▶ **TASK DETAILS**: Every word of the listing should be reproduced without alteration.

[[ THE DATA, beginning ]]

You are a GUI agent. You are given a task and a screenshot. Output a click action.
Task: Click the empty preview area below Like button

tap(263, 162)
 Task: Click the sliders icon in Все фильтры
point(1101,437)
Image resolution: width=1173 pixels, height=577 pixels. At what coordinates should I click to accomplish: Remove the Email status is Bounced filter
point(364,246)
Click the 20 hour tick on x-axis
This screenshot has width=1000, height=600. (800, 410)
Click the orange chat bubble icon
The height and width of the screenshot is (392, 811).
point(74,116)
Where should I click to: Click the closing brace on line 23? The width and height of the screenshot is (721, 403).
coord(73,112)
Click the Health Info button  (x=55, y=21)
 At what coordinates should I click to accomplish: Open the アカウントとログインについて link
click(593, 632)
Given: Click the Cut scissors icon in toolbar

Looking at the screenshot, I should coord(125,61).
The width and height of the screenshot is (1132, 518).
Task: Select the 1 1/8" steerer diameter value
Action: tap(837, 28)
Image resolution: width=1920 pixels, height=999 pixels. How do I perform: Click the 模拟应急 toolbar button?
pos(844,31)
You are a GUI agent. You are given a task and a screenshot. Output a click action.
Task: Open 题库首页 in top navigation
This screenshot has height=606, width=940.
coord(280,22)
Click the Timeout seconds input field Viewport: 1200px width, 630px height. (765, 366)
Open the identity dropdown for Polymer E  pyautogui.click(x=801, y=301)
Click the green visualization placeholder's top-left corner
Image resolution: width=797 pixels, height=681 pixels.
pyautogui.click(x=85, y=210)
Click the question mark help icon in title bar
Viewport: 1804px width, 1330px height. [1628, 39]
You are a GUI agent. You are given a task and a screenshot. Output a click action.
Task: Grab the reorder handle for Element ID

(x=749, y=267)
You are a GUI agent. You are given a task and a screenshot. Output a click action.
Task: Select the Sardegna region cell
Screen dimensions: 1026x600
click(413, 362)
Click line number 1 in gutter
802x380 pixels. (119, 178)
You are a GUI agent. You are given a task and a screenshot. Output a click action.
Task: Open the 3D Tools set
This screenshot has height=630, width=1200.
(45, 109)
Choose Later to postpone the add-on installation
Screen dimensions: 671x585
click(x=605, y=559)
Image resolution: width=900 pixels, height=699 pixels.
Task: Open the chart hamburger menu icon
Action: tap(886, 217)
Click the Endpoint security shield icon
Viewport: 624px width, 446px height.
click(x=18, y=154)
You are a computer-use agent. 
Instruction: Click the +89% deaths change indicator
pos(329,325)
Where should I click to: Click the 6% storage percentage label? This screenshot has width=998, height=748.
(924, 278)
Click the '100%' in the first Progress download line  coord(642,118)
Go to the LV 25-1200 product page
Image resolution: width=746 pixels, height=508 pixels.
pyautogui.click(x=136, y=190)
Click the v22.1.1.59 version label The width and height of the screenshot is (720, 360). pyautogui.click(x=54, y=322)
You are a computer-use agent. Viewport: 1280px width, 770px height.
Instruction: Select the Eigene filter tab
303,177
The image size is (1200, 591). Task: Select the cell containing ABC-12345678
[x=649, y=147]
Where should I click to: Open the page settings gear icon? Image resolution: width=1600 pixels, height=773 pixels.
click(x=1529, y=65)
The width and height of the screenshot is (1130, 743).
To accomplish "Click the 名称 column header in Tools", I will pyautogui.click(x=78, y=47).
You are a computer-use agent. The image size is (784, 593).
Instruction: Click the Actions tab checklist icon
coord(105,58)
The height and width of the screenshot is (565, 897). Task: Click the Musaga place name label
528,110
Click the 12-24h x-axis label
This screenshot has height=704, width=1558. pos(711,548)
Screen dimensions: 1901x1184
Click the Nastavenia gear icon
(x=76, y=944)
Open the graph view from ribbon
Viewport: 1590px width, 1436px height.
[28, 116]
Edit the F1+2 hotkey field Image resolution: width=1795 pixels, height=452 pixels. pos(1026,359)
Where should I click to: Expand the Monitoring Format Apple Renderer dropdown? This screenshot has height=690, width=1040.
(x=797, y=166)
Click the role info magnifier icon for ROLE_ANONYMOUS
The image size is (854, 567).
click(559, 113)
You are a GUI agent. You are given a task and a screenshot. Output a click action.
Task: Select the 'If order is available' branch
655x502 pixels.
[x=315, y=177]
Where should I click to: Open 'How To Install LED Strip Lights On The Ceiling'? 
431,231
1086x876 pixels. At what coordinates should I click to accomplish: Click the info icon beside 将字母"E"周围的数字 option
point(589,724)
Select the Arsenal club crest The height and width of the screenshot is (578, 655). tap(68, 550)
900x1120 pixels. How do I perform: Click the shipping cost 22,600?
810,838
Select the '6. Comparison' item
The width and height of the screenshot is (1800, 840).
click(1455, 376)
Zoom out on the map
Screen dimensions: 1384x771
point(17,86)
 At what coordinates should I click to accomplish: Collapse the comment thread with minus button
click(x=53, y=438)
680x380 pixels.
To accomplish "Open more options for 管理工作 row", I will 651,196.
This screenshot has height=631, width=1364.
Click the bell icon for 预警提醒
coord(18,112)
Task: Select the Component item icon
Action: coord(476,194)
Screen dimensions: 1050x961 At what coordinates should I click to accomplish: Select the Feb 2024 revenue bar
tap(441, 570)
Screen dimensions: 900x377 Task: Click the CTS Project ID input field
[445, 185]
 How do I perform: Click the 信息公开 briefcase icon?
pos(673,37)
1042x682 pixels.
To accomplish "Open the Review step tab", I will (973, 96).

[[ THE DATA, end ]]

▶ **RESPONSE AREA**:
You are a GUI agent. You are given a task and a screenshot. Output a click action.
Task: Click the empty preview area below Like button

tap(263, 162)
 Task: Click the sliders icon in Все фильтры
point(1101,437)
Image resolution: width=1173 pixels, height=577 pixels. At what coordinates should I click to accomplish: Remove the Email status is Bounced filter
point(364,246)
Click the 20 hour tick on x-axis
This screenshot has width=1000, height=600. (800, 410)
Click the orange chat bubble icon
The height and width of the screenshot is (392, 811).
point(74,116)
Where should I click to: Click the closing brace on line 23? The width and height of the screenshot is (721, 403).
coord(73,112)
Click the Health Info button  (x=55, y=21)
 At what coordinates should I click to accomplish: Open the アカウントとログインについて link
click(593, 632)
Given: Click the Cut scissors icon in toolbar

Looking at the screenshot, I should coord(125,61).
The width and height of the screenshot is (1132, 518).
Task: Select the 1 1/8" steerer diameter value
Action: tap(837, 28)
Image resolution: width=1920 pixels, height=999 pixels. How do I perform: Click the 模拟应急 toolbar button?
pos(844,31)
You are a GUI agent. You are given a task and a screenshot. Output a click action.
Task: Open 题库首页 in top navigation
This screenshot has height=606, width=940.
coord(280,22)
Click the Timeout seconds input field Viewport: 1200px width, 630px height. (765, 366)
Open the identity dropdown for Polymer E  pyautogui.click(x=801, y=301)
Click the green visualization placeholder's top-left corner
Image resolution: width=797 pixels, height=681 pixels.
pyautogui.click(x=85, y=210)
Click the question mark help icon in title bar
Viewport: 1804px width, 1330px height. [1628, 39]
You are a GUI agent. You are given a task and a screenshot. Output a click action.
Task: Grab the reorder handle for Element ID

(x=749, y=267)
You are a GUI agent. You are given a task and a screenshot. Output a click action.
Task: Select the Sardegna region cell
Screen dimensions: 1026x600
click(413, 362)
Click line number 1 in gutter
802x380 pixels. (119, 178)
You are a GUI agent. You are given a task and a screenshot. Output a click action.
Task: Open the 3D Tools set
This screenshot has height=630, width=1200.
(45, 109)
Choose Later to postpone the add-on installation
Screen dimensions: 671x585
click(x=605, y=559)
Image resolution: width=900 pixels, height=699 pixels.
Task: Open the chart hamburger menu icon
Action: tap(886, 217)
Click the Endpoint security shield icon
Viewport: 624px width, 446px height.
click(x=18, y=154)
You are a computer-use agent. 
Instruction: Click the +89% deaths change indicator
pos(329,325)
Where should I click to: Click the 6% storage percentage label? This screenshot has width=998, height=748.
(924, 278)
Click the '100%' in the first Progress download line  coord(642,118)
Go to the LV 25-1200 product page
Image resolution: width=746 pixels, height=508 pixels.
pyautogui.click(x=136, y=190)
Click the v22.1.1.59 version label The width and height of the screenshot is (720, 360). pyautogui.click(x=54, y=322)
You are a computer-use agent. Viewport: 1280px width, 770px height.
Instruction: Select the Eigene filter tab
303,177
The image size is (1200, 591). Task: Select the cell containing ABC-12345678
[x=649, y=147]
Where should I click to: Open the page settings gear icon? Image resolution: width=1600 pixels, height=773 pixels.
click(x=1529, y=65)
The width and height of the screenshot is (1130, 743).
To accomplish "Click the 名称 column header in Tools", I will pyautogui.click(x=78, y=47).
You are a computer-use agent. The image size is (784, 593).
Instruction: Click the Actions tab checklist icon
coord(105,58)
The height and width of the screenshot is (565, 897). Task: Click the Musaga place name label
528,110
Click the 12-24h x-axis label
This screenshot has height=704, width=1558. pos(711,548)
Screen dimensions: 1901x1184
Click the Nastavenia gear icon
(x=76, y=944)
Open the graph view from ribbon
Viewport: 1590px width, 1436px height.
[28, 116]
Edit the F1+2 hotkey field Image resolution: width=1795 pixels, height=452 pixels. pos(1026,359)
Where should I click to: Expand the Monitoring Format Apple Renderer dropdown? This screenshot has height=690, width=1040.
(x=797, y=166)
Click the role info magnifier icon for ROLE_ANONYMOUS
The image size is (854, 567).
click(559, 113)
You are a GUI agent. You are given a task and a screenshot. Output a click action.
Task: Select the 'If order is available' branch
655x502 pixels.
[x=315, y=177]
Where should I click to: Open 'How To Install LED Strip Lights On The Ceiling'? 
431,231
1086x876 pixels. At what coordinates should I click to accomplish: Click the info icon beside 将字母"E"周围的数字 option
point(589,724)
Select the Arsenal club crest The height and width of the screenshot is (578, 655). tap(68, 550)
900x1120 pixels. How do I perform: Click the shipping cost 22,600?
810,838
Select the '6. Comparison' item
The width and height of the screenshot is (1800, 840).
click(1455, 376)
Zoom out on the map
Screen dimensions: 1384x771
point(17,86)
 At what coordinates should I click to accomplish: Collapse the comment thread with minus button
click(x=53, y=438)
680x380 pixels.
To accomplish "Open more options for 管理工作 row", I will 651,196.
This screenshot has height=631, width=1364.
Click the bell icon for 预警提醒
coord(18,112)
Task: Select the Component item icon
Action: coord(476,194)
Screen dimensions: 1050x961 At what coordinates should I click to accomplish: Select the Feb 2024 revenue bar
tap(441, 570)
Screen dimensions: 900x377 Task: Click the CTS Project ID input field
[445, 185]
 How do I perform: Click the 信息公开 briefcase icon?
pos(673,37)
1042x682 pixels.
To accomplish "Open the Review step tab", I will (973, 96).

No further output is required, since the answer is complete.